Materials provided:
▬▬▬
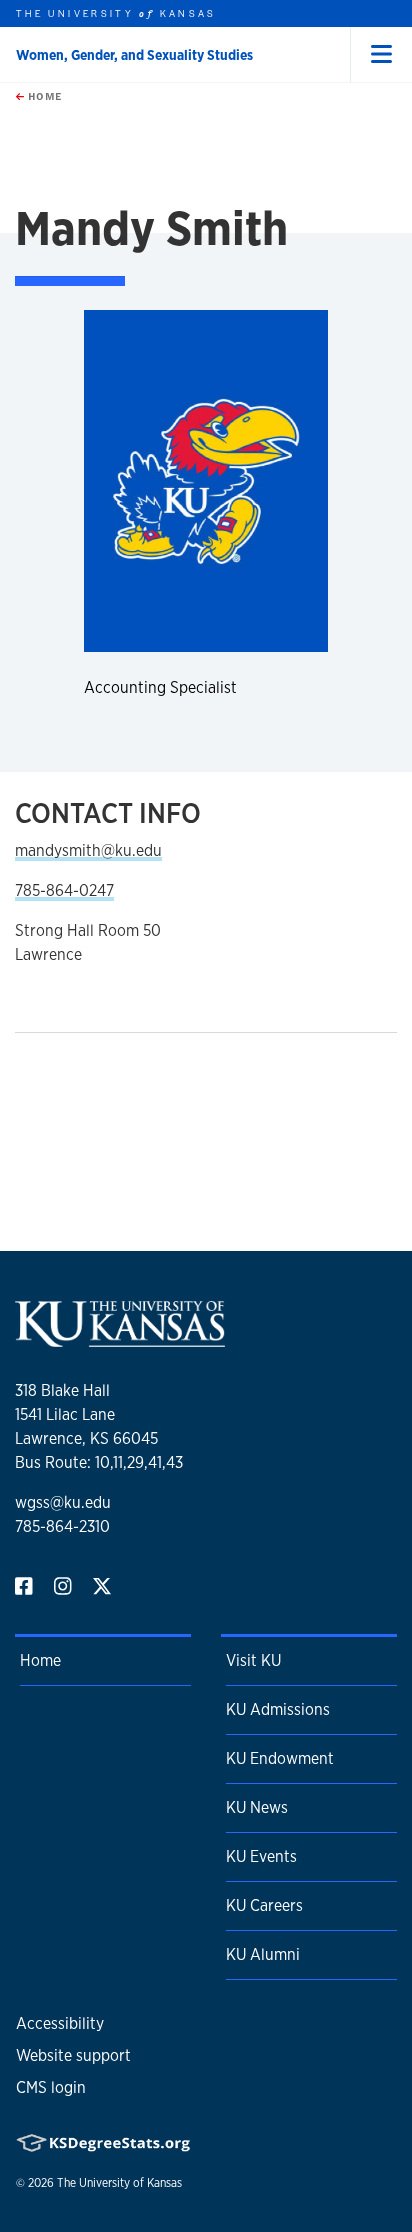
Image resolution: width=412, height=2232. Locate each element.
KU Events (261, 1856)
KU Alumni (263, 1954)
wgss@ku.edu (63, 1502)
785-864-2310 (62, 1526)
▬▬▬
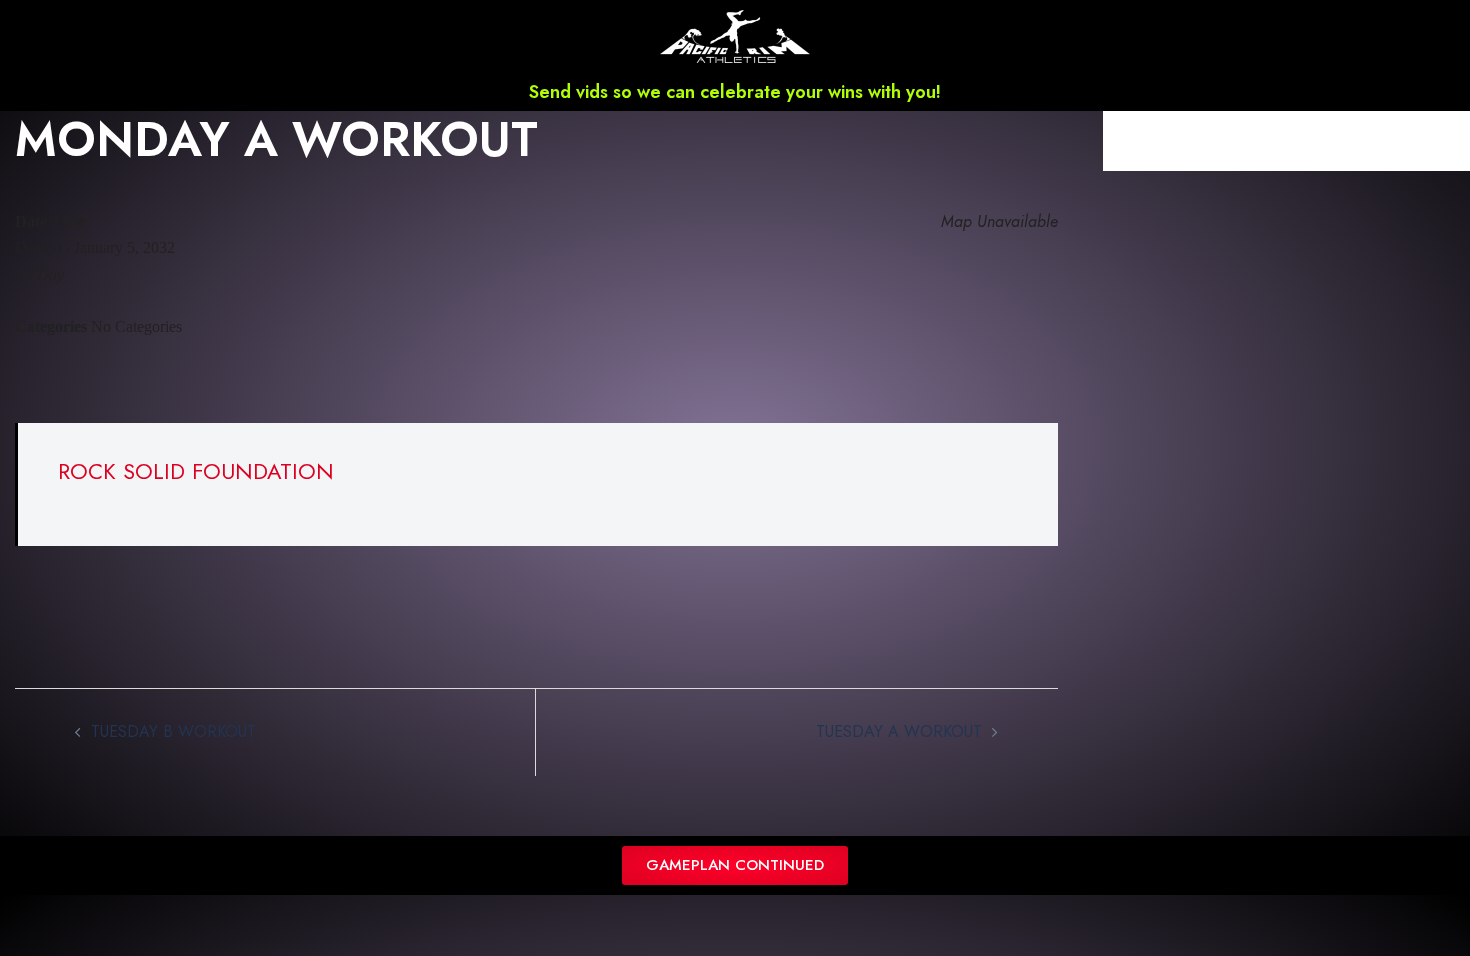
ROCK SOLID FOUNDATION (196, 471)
▬▬▬
Requirement: Copy exactly the stretch of data above from the line with "Image resolution: width=412, height=2232." through the line with "785-864-2310 (62, 1526)", and omit all other lines.

Written answer:
Image resolution: width=412, height=2232. Locate each element.
KU Events (261, 1856)
KU Alumni (263, 1954)
wgss@ku.edu (63, 1502)
785-864-2310 (62, 1526)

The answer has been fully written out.